**The records**
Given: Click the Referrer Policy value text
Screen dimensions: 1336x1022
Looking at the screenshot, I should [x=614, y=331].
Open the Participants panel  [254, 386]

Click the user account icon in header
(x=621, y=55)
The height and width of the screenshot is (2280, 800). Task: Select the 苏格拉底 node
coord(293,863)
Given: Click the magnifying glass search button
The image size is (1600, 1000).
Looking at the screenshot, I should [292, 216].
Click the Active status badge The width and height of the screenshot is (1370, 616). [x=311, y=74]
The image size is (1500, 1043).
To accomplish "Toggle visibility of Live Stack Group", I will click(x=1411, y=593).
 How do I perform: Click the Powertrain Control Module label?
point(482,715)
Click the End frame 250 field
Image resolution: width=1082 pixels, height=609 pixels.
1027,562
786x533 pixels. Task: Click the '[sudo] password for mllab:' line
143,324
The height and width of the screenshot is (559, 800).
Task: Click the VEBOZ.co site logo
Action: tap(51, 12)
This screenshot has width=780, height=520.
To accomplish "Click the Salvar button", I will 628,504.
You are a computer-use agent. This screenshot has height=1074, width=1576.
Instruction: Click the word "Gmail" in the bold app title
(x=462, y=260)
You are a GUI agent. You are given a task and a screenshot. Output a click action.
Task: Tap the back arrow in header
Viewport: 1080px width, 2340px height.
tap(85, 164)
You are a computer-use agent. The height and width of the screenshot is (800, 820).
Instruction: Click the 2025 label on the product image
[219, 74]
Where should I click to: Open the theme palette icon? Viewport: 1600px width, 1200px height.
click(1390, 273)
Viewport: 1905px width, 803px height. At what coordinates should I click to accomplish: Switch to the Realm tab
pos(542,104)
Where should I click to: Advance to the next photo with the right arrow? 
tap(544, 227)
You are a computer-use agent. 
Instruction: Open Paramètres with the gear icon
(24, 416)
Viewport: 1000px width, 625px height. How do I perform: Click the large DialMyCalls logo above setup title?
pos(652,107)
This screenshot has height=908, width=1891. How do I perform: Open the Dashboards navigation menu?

**Challenge**
Copy every line of the records that contains the string "logo", treating case as significant.

**Solution for this problem**
Task: Click the VEBOZ.co site logo
Viewport: 1000px width, 625px height. How do I perform: Click the large DialMyCalls logo above setup title?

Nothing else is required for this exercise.